Jika semangat itu kembali dihidupkan, Muhammadiyah tak akan kehilangan arah meski zaman berubah. Namun jika dibiarkan padam, organisasi sebesar apa pun hanya akan menjadi bayang-bayang dari kemegahannya sendiri.
Seruan untuk Bangkit
Refleksi ini bukan ajakan untuk menuding apalagi menghakimi, melainkan seruan untuk kembali merenung. Muhammadiyah masih memiliki potensi besar untuk menjadi kekuatan moral bangsa, pelita di tengah gelapnya pragmatisme sosial dan politik.

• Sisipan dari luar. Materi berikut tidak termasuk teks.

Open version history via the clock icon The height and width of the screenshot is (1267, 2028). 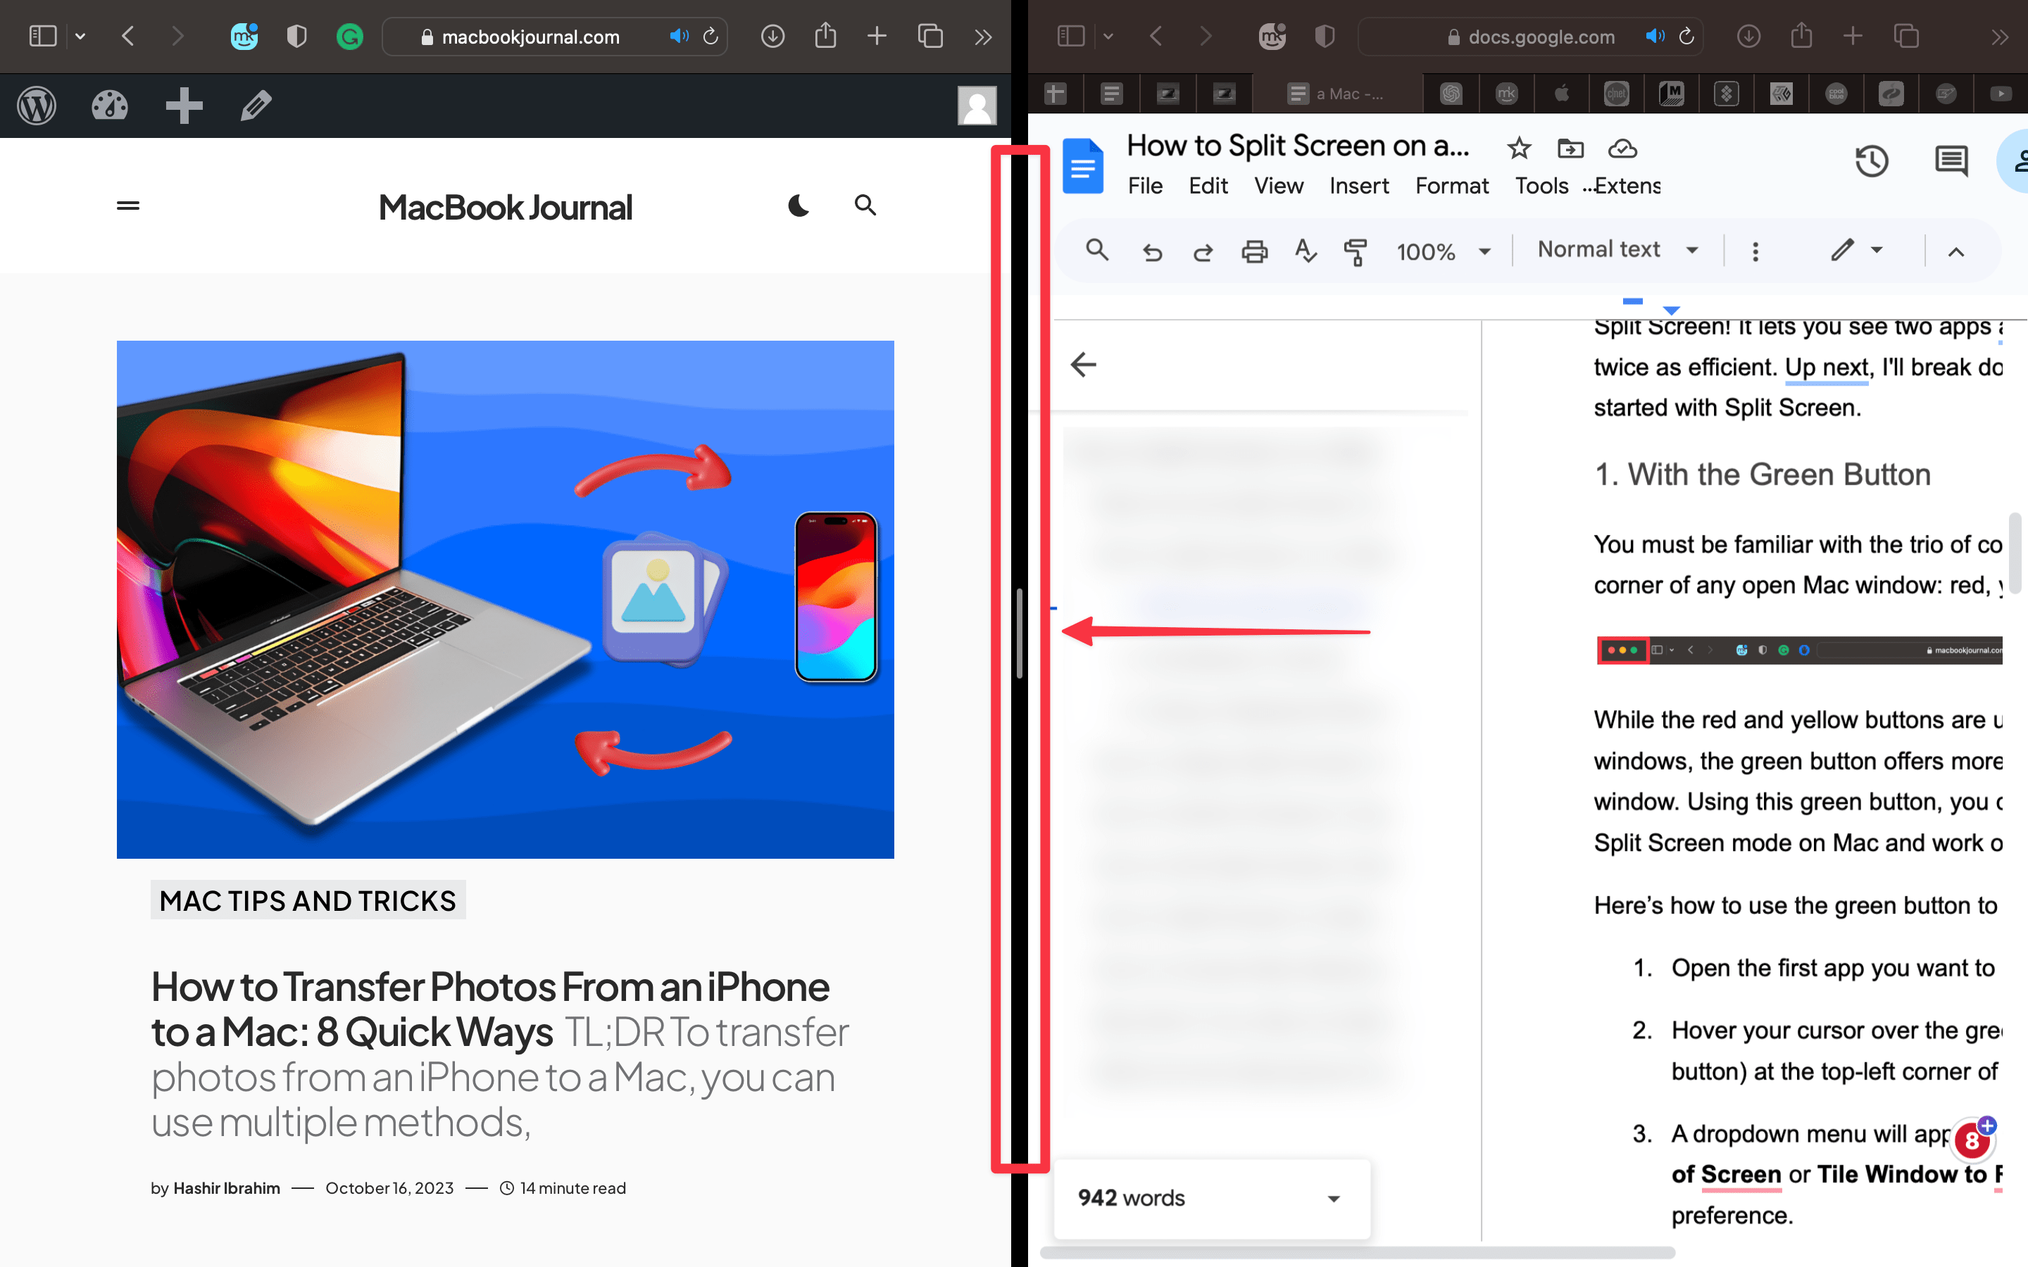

Seperti kata Syafiq A. Mughni, “Kita tidak boleh puas dengan amal usaha yang megah, sementara di luar sana masih banyak yang lapar dan buta huruf. Dakwah itu bukan tentang mengelola lembaga, tapi tentang menyentuh hati manusia.”
Dan di situlah tantangan terbesar Muhammadiyah hari ini: menyeimbangkan kemajuan dengan kepedulian, keberhasilan dengan keikhlasan, dan kebesaran dengan kesederhanaan. Sebab pada akhirnya, seperti pernah diucapkan KH A. Dahlan, “Jangan takut miskin karena memberi, takutlah kaya tapi melupakan sesama.”
Di sanalah sejatinya letak hidupnya Muhammadiyah bukan di angka laporan keuangan, tapi di denyut nadi umat yang kembali merasakan kasih sayang dan keadilan dari amal perbuatan. (*)
*) M. Islahuddin, aktivis muda Muhammadiyah, tinggal di Gresik, Jawa Timur.